Statistiques après statistiques, les économistes doivent se rendre à l'évidence: l'atterrissage – en douceur ou forcé – de l'économie américaine tarde à s'amorcer. Lundi, le Département du commerce a apporté une nouvelle preuve de cette santé exubérante en annonçant une hausse à la fois des stocks commerciaux et, dans une proportion identique de 0,9%, des ventes pour le mois de juin. Ces chiffres viennent confirmer la hausse des ventes du commerce de détail en juillet, annoncée la semaine dernière, qui montraient leur plus forte progression en cinq mois. Il est donc probable que les entreprises continueront à alimenter leurs stocks ces prochains mois, tout en maintenant un ratio de stockage (le temps que passent les marchandises entre leur achat de gros et leur vente à la clientèle) très bas. La hausse concomitante des stocks et des ventes au mois de juin a laissé ce ratio à 1,32 mois, très proche de son niveau record de mars dernier (1,31 mois). Toutefois, quelques secteurs montrent des signes de ralentissement.

«L'économie américaine devra encore faire un bon bout de chemin avant de ralentir, estime Vincent Boberski, économiste chez Dain Rauscher à Chicago, cité par l'agence Bloomberg. Le rapport fédéral montre une ferme reconstruction des stocks et l'on voit toujours une forte demande.» Même son de cloche chez Michael Englund, chef économiste chez MMS, une division de Standard & Poor's basée en Californie: «Sauf s'il y a un ralentissement substantiel de la demande ces prochains mois, nous nous attendons à ce que le rythme de croissance des stocks demeure solide durant le troisième trimestre.» Cette économie rétive à toute modération suscite de nouvelles craintes d'une hausse des taux: le marché obligataire en faisait les frais, puisqu'à mi-séance, le bond du Trésor à 10 ans perdait 1/8e de point, poussant son rendement de deux points de base à 5,81%. Le Comité monétaire de la Réserve fédérale se réunira dans une semaine, le 22 août, puis encore trois fois avant la fin de l'année (en octobre, novembre et décembre), et les analystes s'attendent à un septième tour de vis monétaire depuis juin 1999 lors de l'une de ces réunions.

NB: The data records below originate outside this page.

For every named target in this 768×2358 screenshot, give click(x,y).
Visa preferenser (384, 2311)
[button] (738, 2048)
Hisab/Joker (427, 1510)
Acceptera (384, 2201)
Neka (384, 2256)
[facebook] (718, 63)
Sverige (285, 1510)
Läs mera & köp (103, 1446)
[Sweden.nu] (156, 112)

Le secteur automobile montre toutefois quelques signes d'essoufflement. Témoin, General Motors a vu ses ventes diminuer en juin, et les revendeurs de Pontiac, Olsdmobile, Buick et autres Chevrolet ont vu leurs parkings se remplir. Par exemple, le modèle Pontiac Bonneville affichait une durée de stockage de 118 jours, soit près du double de la durée considérée comme normale.